Labor Watch

The Era of Labor Reform and Unionism’s Height: The State of Big Labor, 1950

The Era of Labor Reform and Unionism’s Height
The Conservative Response | The State of Big Labor, 1950
Labor’s Compromised Right | Responding to the Rackets

The State of Big Labor, 1950

As the 20th century hit its midpoint, organized labor was both near its absolute height and riven by the issues that would start its long decline. At the forefront was unionism’s own division: The industrial-union Congress of Industrial Organizations and the craft-union American Federation of Labor remained divided, as they had been since the 1930s.

Communist domination of unions, especially in the CIO, remained a problem. Before Taft-Hartley had passed and enacted restrictions on Communists in union office (many of which would later be overturned by the Supreme Court), then–Screen Actors Guild president Ronald Reagan testified before Congress on his efforts to prevent the actors’ union and the film industry more broadly from succumbing to Communist control. The International Longshore and Warehouse Union (ILWU), representing dockworkers on the West Coast, was so committed to its Communist-backed leader Harry Bridges that even though the CIO kicked it out in 1950, Bridges stayed on as union president until 1976.

But a bigger and more pressing problem than infiltration by Reds was the infiltration of organized labor by wiseguys — Mafiosi. In an unusually American problem, organized crime syndicates began operating local labor organizations in exchange for kickbacks and manipulating their way to the top of regional and national labor unions. These “labor leaders” were little more than thieves, stealing from workers, employers, and the public alike through kickback schemes, “labor peace rackets,” and cartelization of local industries. Unions focused on economic choke points like the East Coast dockworkers’ International Longshoremen’s Association and truck drivers’ International Brotherhood of Teamsters proved ripe targets for Mafiosi at the midpoint of the century.

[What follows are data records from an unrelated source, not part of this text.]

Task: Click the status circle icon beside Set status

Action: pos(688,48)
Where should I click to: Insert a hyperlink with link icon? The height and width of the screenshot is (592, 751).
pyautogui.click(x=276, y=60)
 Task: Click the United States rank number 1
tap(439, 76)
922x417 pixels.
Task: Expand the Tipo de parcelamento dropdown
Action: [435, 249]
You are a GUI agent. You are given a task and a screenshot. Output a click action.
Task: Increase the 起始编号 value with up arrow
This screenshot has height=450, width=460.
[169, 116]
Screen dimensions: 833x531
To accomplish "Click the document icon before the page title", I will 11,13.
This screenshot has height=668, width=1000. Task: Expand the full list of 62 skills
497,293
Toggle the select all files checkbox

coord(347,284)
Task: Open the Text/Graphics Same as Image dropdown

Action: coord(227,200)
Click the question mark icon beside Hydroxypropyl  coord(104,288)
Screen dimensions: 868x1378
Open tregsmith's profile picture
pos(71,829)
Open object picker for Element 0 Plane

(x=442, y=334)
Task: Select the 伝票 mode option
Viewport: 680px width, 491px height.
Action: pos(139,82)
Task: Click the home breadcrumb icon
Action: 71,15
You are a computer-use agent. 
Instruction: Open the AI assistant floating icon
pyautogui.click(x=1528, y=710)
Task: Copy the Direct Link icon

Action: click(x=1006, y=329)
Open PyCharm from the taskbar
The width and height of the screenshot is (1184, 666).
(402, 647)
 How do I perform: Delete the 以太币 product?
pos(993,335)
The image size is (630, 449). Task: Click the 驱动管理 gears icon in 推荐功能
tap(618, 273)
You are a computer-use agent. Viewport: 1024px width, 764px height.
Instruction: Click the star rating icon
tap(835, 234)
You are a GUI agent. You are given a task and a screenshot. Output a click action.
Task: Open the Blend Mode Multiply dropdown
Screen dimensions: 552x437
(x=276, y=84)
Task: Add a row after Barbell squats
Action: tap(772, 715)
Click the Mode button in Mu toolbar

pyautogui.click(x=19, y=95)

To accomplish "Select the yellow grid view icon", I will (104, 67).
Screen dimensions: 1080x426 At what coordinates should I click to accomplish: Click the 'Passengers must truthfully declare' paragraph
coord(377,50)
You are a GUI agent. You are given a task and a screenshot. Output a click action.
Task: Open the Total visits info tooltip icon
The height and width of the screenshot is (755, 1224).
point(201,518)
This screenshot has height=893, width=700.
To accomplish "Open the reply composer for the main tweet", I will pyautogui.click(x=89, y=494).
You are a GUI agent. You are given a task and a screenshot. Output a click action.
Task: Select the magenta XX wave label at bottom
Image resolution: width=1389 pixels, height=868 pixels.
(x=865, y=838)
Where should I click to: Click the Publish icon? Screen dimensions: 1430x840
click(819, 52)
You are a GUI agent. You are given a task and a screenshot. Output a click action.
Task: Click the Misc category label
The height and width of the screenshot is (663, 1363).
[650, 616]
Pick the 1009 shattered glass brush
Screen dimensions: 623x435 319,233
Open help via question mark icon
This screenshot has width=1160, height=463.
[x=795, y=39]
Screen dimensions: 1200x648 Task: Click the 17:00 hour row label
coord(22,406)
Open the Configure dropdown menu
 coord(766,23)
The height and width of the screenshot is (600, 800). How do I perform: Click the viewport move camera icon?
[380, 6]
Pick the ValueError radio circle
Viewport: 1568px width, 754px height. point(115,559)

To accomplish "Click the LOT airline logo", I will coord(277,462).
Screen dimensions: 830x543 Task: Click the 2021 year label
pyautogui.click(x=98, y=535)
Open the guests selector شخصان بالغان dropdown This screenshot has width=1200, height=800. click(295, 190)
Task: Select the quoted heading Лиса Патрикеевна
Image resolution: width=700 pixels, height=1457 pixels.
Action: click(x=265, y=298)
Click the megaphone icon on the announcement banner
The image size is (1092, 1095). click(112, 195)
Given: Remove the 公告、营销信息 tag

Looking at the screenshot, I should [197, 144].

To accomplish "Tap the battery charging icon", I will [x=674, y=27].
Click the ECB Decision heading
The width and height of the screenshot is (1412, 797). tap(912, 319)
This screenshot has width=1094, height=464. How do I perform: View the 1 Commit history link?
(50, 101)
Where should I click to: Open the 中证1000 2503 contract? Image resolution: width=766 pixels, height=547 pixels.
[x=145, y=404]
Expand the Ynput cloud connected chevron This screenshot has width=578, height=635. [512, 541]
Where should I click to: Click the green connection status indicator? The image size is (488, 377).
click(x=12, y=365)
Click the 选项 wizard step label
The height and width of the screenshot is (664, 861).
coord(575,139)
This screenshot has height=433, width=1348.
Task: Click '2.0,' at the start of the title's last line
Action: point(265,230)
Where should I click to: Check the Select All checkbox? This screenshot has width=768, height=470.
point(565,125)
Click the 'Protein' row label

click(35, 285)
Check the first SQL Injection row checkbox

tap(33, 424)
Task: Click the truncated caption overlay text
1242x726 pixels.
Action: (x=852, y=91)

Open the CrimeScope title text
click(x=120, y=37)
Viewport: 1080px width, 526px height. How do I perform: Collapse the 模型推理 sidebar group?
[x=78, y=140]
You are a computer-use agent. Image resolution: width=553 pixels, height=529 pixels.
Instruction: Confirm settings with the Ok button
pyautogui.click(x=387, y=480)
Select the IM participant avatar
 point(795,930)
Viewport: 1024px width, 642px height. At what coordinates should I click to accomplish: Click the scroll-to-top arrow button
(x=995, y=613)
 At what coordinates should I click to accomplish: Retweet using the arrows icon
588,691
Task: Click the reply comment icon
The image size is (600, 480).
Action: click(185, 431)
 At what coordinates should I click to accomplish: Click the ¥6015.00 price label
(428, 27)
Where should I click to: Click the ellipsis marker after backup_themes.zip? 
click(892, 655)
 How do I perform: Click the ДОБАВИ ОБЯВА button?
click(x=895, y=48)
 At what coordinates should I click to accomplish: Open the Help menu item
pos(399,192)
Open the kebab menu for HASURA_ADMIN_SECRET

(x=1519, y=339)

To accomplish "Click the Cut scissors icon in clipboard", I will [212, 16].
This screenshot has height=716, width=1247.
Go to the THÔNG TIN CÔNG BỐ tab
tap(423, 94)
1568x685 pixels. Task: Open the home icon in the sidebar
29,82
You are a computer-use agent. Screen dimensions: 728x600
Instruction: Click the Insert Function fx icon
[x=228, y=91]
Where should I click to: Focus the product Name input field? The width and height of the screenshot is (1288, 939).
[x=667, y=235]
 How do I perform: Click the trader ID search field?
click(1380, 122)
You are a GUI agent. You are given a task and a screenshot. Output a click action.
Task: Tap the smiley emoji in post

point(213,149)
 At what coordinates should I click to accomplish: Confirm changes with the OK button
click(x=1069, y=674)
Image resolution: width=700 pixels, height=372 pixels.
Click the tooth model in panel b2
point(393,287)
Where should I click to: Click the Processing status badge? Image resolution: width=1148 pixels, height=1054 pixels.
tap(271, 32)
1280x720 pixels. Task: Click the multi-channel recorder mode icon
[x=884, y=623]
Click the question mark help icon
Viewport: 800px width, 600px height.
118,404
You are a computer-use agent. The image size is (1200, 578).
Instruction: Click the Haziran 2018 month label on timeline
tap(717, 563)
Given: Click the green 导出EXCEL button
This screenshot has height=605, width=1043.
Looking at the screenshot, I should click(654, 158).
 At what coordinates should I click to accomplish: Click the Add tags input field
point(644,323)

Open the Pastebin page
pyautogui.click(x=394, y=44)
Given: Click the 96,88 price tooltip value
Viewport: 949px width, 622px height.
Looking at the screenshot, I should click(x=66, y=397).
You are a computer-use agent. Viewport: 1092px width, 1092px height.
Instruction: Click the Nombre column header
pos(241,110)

As these challenges faced organized labor, three powerful factions led by famous men were rising. In labor’s New Dealer–Cold Warrior center sat George Meany, the onetime plumber who rose to head the American Federation of Labor (AFL) and became a staunch ally of the Cold War–era Democratic Party. To Meany’s right sat James Riddle “Jimmy” Hoffa, the Mafia-compromised rising star of the Detroit-area Teamsters who would shortly lead the national union. To his left sat Walter Reuther, a United Auto Workers organizer who had flirted with Marxism (even working in the Soviet Union for a brief period in the early 1930s) before rising to lead the CIO and the activist-progressive wing of midcentury labor that would reach its height in power and influence during the 1960s.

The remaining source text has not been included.